How to complete this task >> Could you output, word for word, only the lines from the line with "Viewport: 334px width, 295px height." to the end of the entries, including both ends? Omit the pictures.

Records provided >>
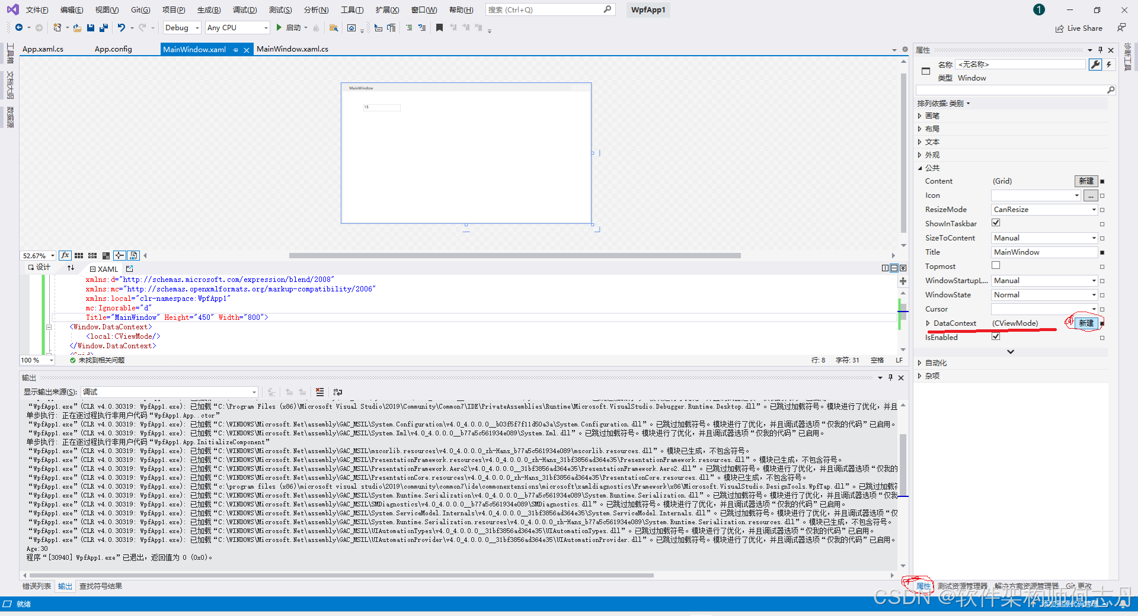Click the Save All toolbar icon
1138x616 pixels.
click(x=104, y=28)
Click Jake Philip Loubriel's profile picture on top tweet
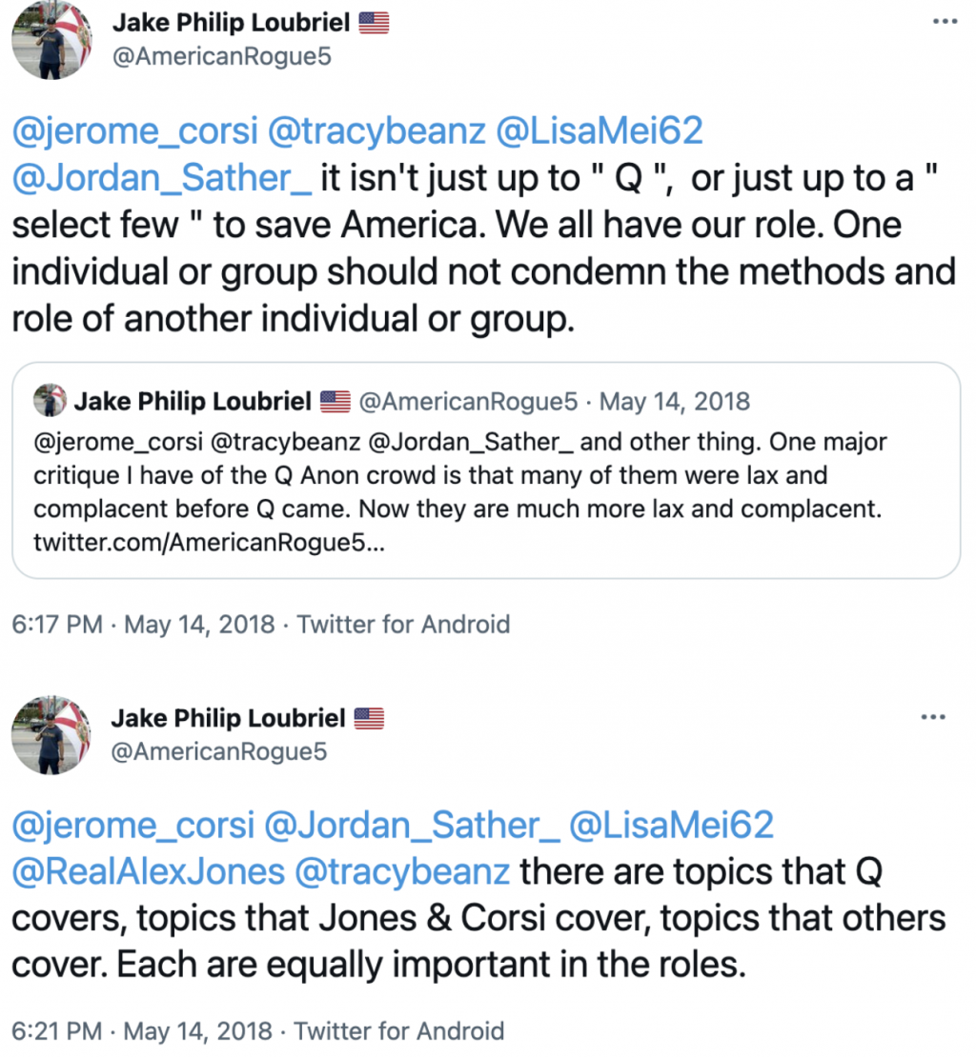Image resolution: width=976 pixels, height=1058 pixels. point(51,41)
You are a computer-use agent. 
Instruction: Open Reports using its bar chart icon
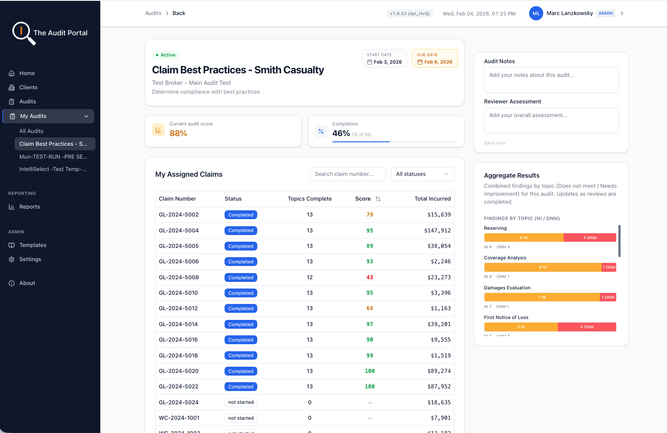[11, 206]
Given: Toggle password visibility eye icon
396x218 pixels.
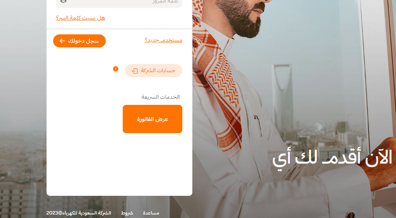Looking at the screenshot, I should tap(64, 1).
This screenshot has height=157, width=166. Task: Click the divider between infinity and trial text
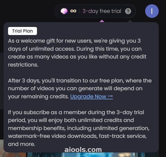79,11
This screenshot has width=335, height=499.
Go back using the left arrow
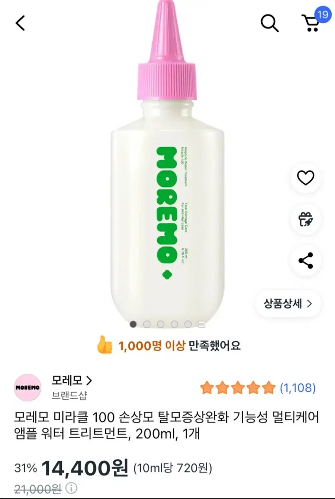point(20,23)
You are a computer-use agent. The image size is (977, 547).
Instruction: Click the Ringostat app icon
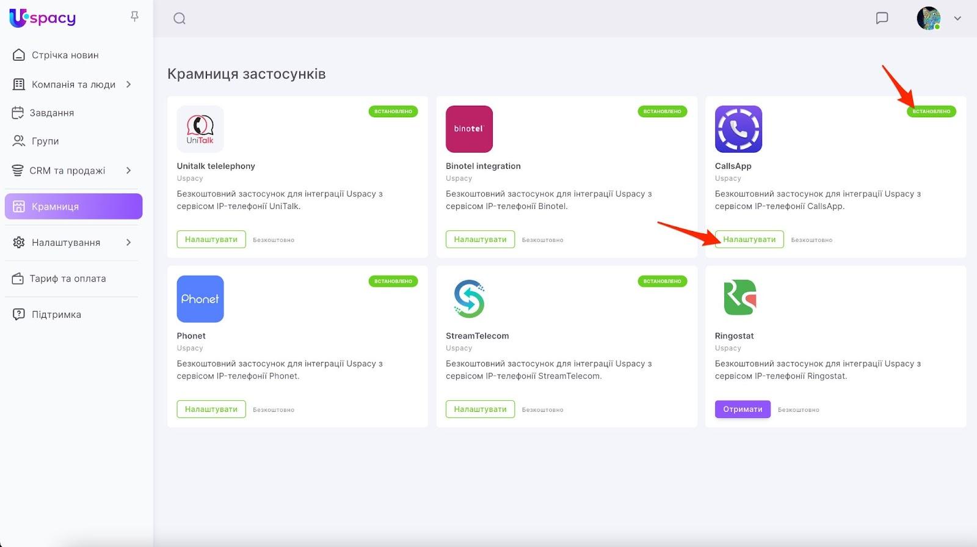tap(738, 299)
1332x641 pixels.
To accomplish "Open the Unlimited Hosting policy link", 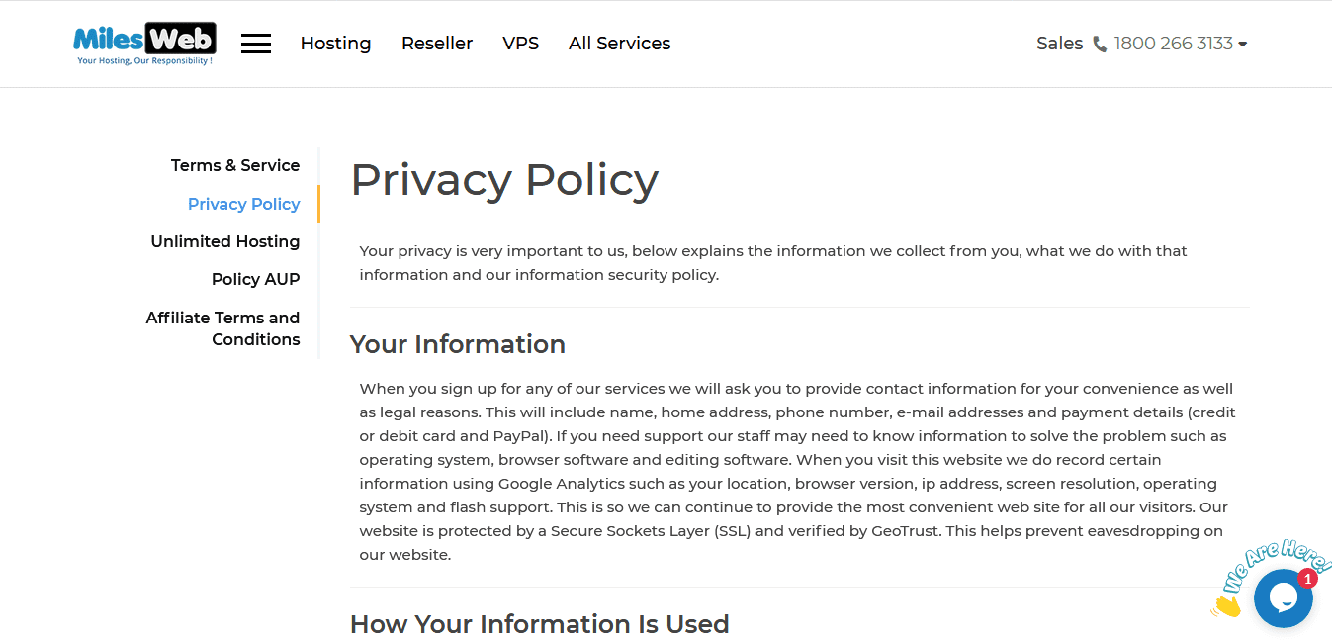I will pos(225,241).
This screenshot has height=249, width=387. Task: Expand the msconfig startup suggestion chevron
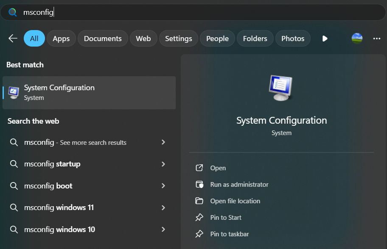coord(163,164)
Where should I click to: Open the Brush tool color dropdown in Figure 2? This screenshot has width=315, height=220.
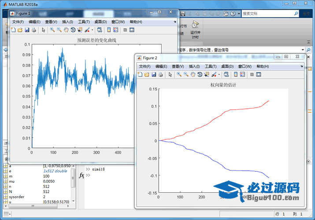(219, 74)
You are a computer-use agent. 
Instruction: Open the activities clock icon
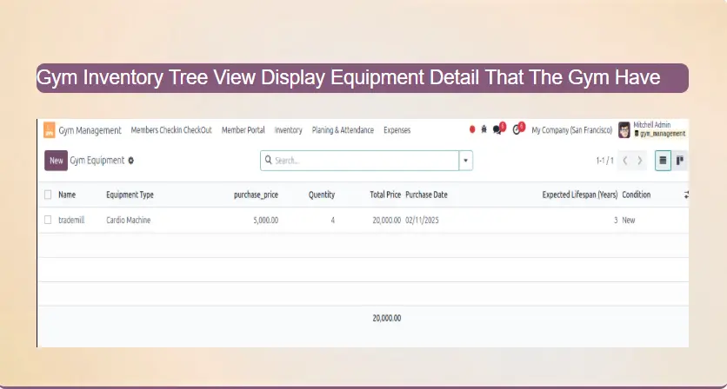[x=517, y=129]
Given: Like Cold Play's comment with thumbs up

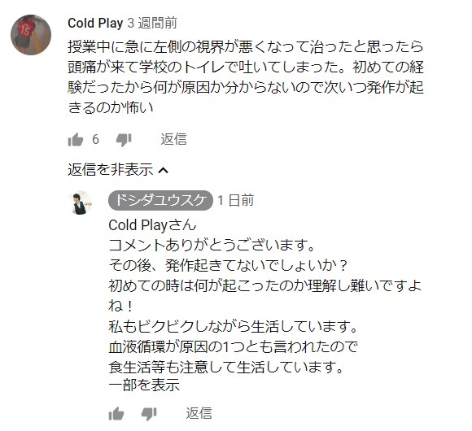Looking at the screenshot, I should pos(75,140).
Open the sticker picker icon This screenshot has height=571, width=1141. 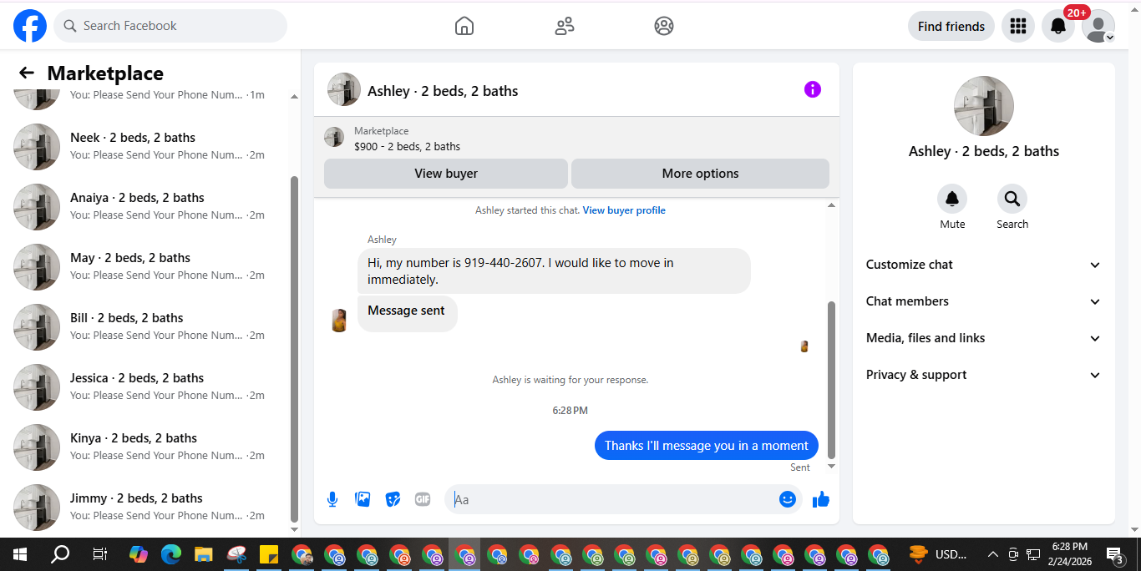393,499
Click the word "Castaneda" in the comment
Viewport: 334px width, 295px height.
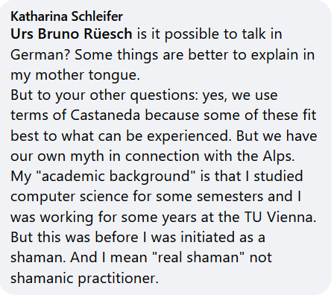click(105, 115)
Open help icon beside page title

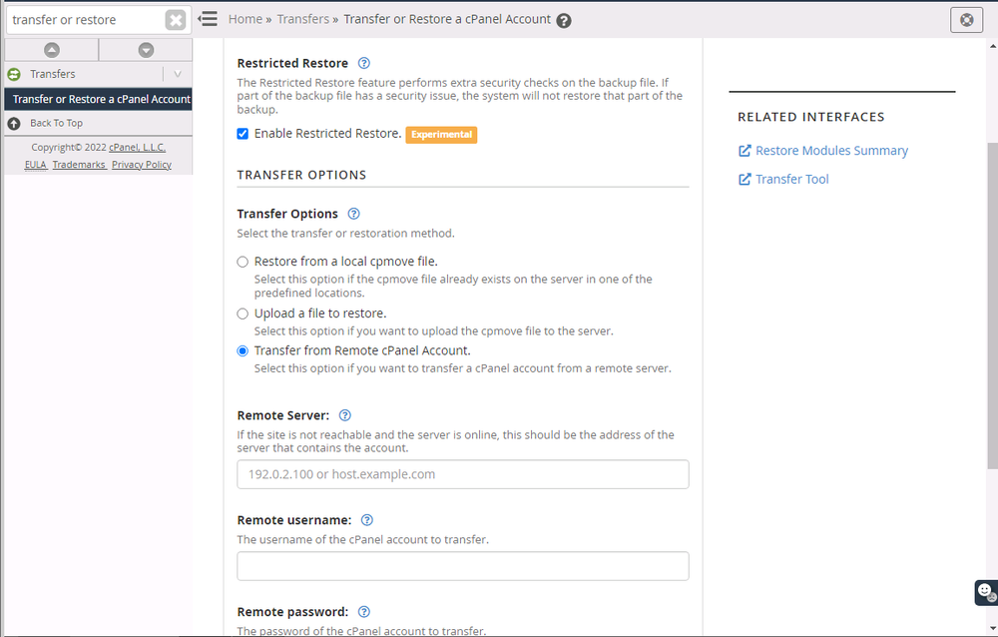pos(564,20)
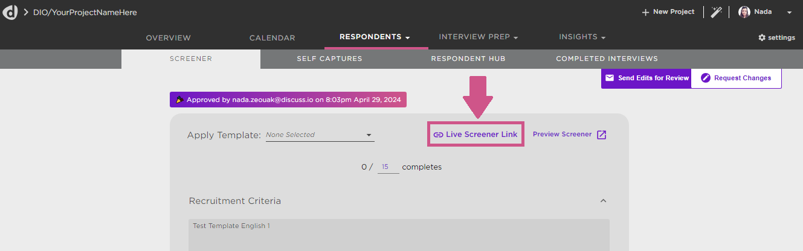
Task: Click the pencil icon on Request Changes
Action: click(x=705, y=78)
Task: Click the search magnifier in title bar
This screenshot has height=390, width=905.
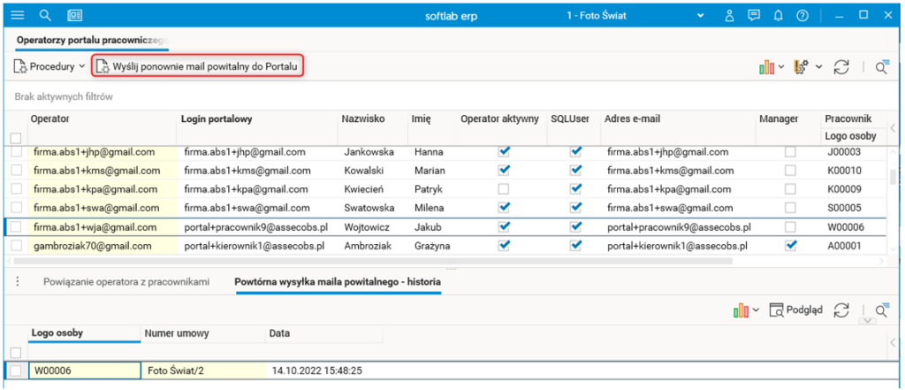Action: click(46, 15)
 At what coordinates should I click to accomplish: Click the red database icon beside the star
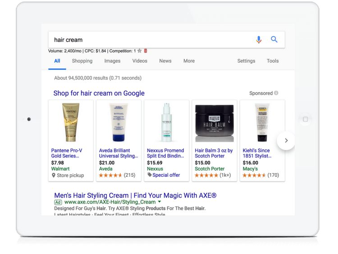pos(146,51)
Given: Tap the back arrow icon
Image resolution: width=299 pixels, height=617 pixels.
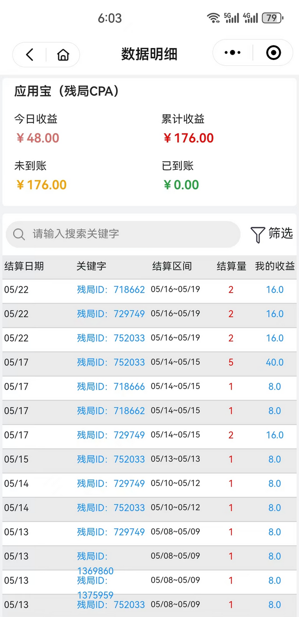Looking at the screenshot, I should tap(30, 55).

Solution to this problem >>
Viewport: 334px width, 295px height.
click(105, 115)
Open help icon beside page title

pos(564,20)
Task: Click the pencil icon on Request Changes
Action: click(x=705, y=78)
Task: Click the search magnifier in title bar
This screenshot has height=390, width=905.
Action: click(46, 15)
 At what coordinates should I click to accomplish: Click the red database icon beside the star
pos(146,51)
Given: Tap the back arrow icon
Image resolution: width=299 pixels, height=617 pixels.
Looking at the screenshot, I should tap(30, 55).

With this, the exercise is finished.